You need to provide name of the engine with --engine, the path and the method with --path and --method and you can optionally set true or false by providing it as an argument.

Examples:

$ yabamo-cli debug true -e testAPI -m GET -p / will set debug mode to true on the GET / route of the API called testAPI. Omitting true or false will toggle the value; if debug mode was on, itt will turn it off and vice versa.

Change response on engine

With changeresponse command you can override the response sent by a certain API endpoint. For example, let's say you augment the above configuration with a response named other like this:

"responses": {
    "default": "hello world!",
    "other": "HELLLO World!!"
}

In this case, by typing $ yabamo-cli changeresponse -e testAPI -m GET -p / -r other you can switch the current response to other. From now on your API will respond with HELLLO World! when someone GETs the path / (e.g. loads http://localhost:9000 in her browser).

Configuration

  • engineName: optional, you can provide a name on start with --engine (or -e) option. If you fail to provide the name of the API engine either way, the CLI will exit with error.
  • port: required, the port number your API will use.
  • routes: required, an Array of routes.
  • fallback: optional, this is the response your API will use if no route has been found (your 404 response if you will).

Routes

  • path: required
  • method: optional, defaults to GET
  • responses: required, a key=>value map where key is the name of the response, value is the response itself.
  • currentResponse: optional, could be the name of one of the responses.

Method

Possible values: GET, POST, PUT, DELETE and OPTIONS

Responses

Every response is named. If there is only one response defined, it will be used. If there is more than one but no other indication of which one to use it will default to the first one. If there is a response named default, it will have preference over other responses. If there is a currentResponse defined, it will have preference over everything else.

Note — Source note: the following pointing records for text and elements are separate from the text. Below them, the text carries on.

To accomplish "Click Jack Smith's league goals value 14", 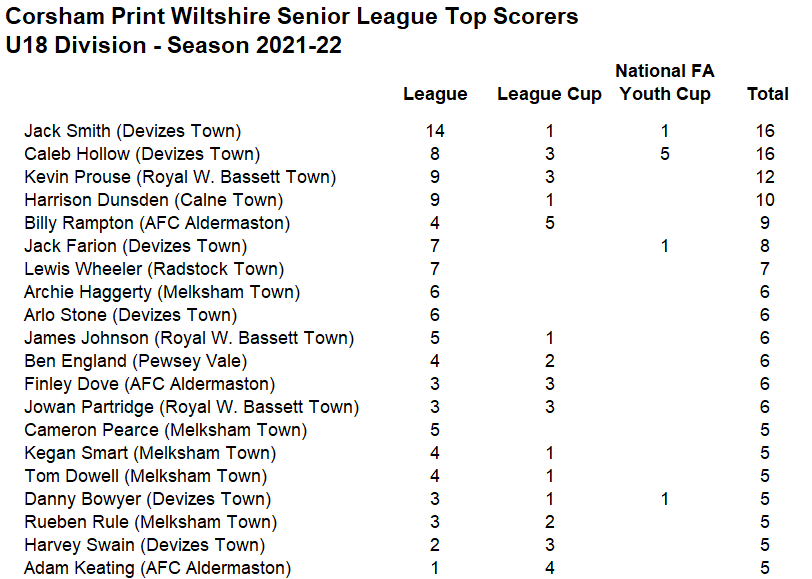I will point(435,131).
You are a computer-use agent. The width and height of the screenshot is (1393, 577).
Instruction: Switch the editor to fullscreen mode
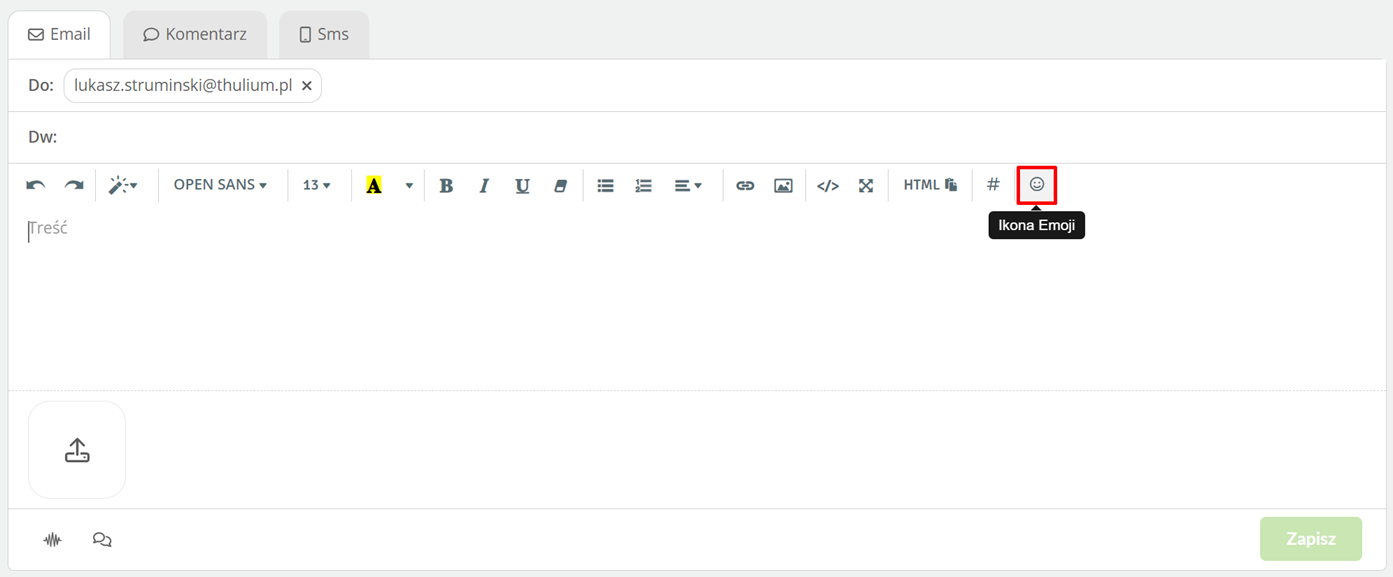(866, 185)
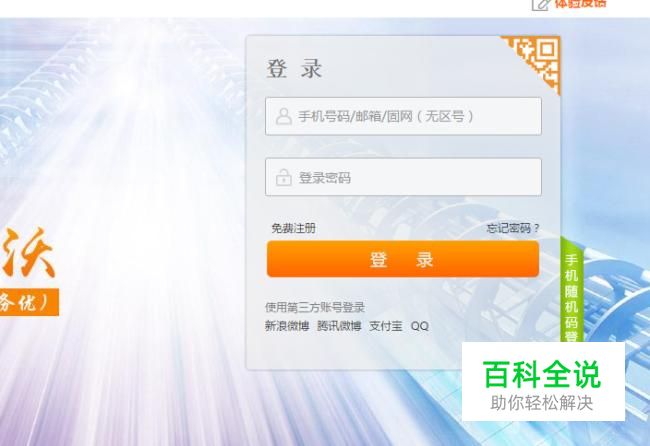This screenshot has width=650, height=446.
Task: Click the 忘记密码? link
Action: click(x=513, y=228)
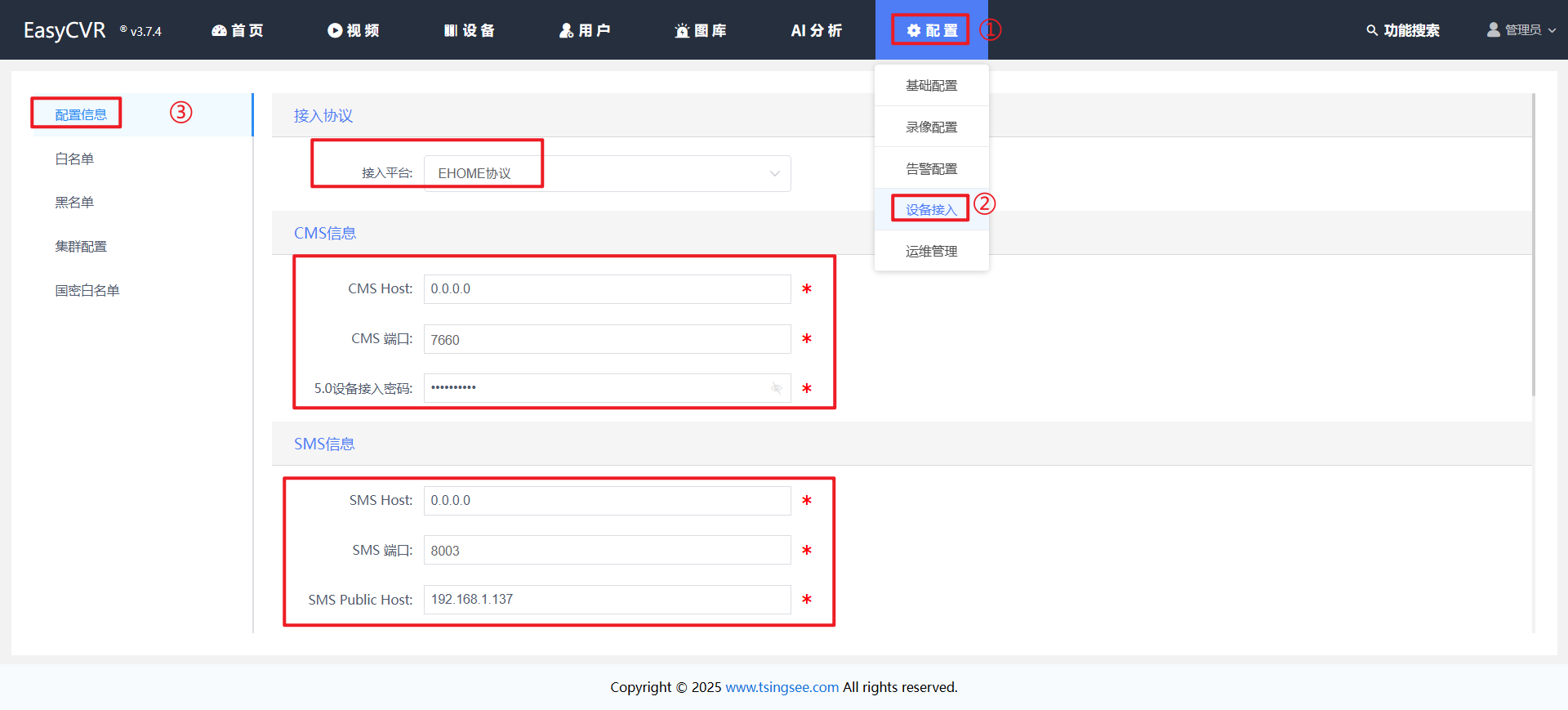1568x710 pixels.
Task: Open the administrator account dropdown arrow
Action: pos(1552,30)
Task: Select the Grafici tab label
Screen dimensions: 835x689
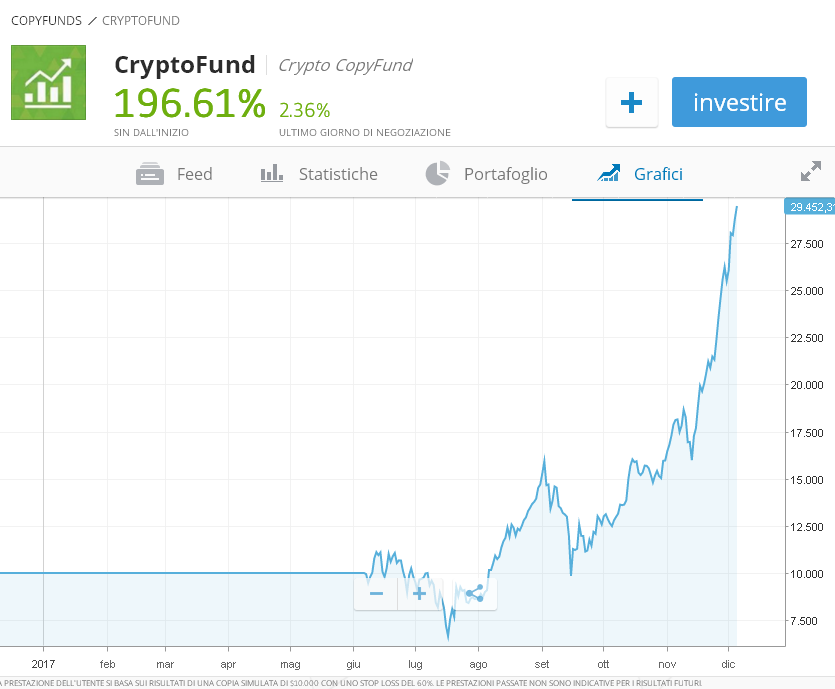Action: coord(658,174)
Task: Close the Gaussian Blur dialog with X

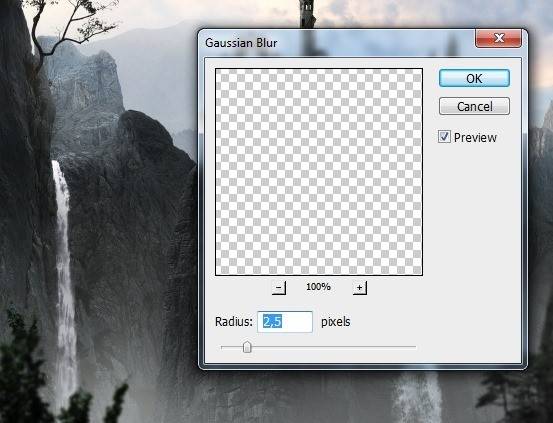Action: click(498, 38)
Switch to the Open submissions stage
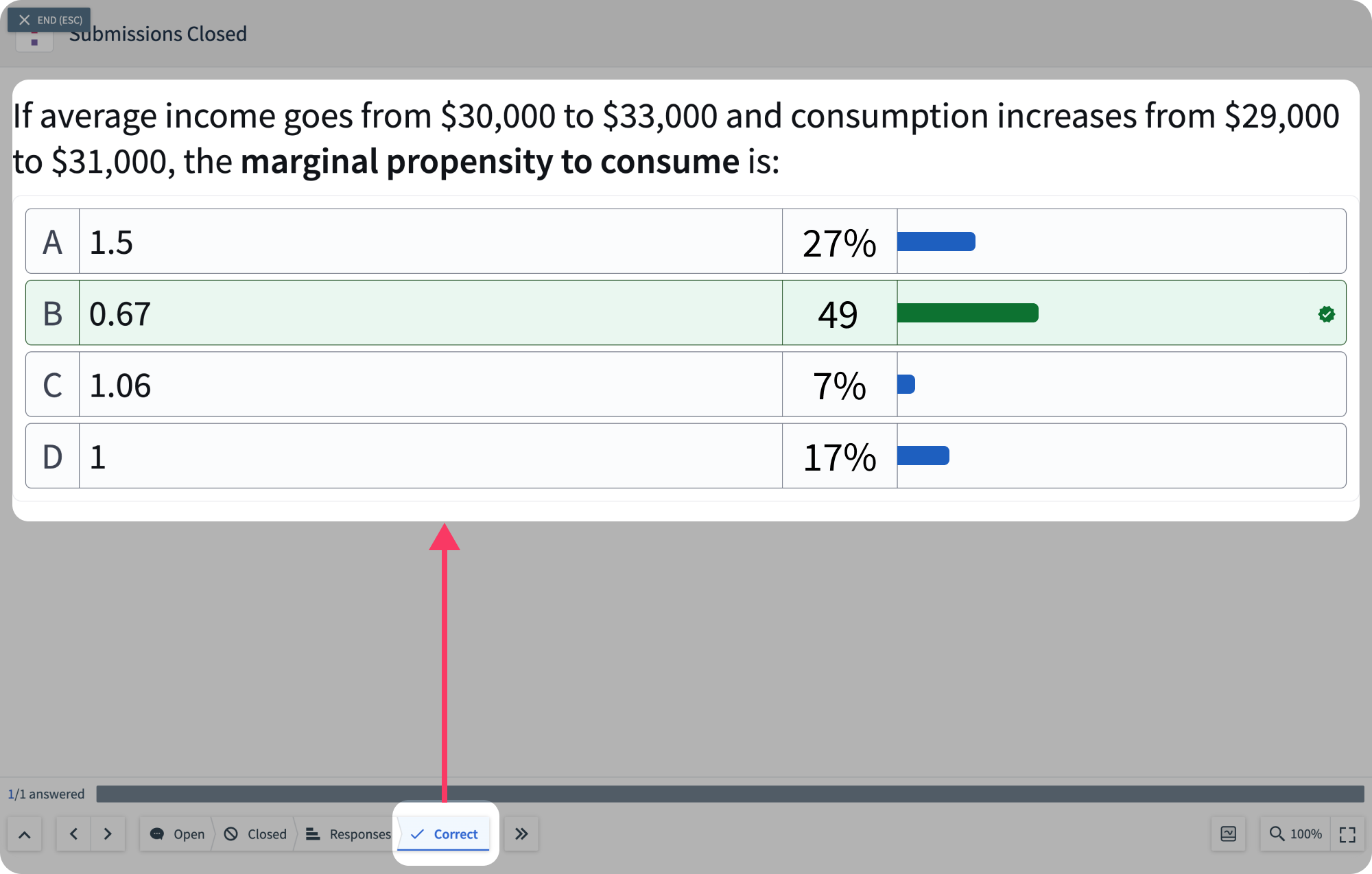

If the response is a string or a number it will be stringified and sent with res.send(). If it is an Object or an Array it will be sent with res.json().

Debug

You can set debug mode on any route. This means that when a request arrives to that route the API will pause and wait either for instruction regarding which possible response to send or until timeout. Default timeout is 30 seconds, you can overwrite it with debugTimeout (in milliseconds). This means that running yabamo from the CLI with a configuration containing debug:true on any route or setting debug mode later leads to a situation where requests may be delayed. Use it carefully!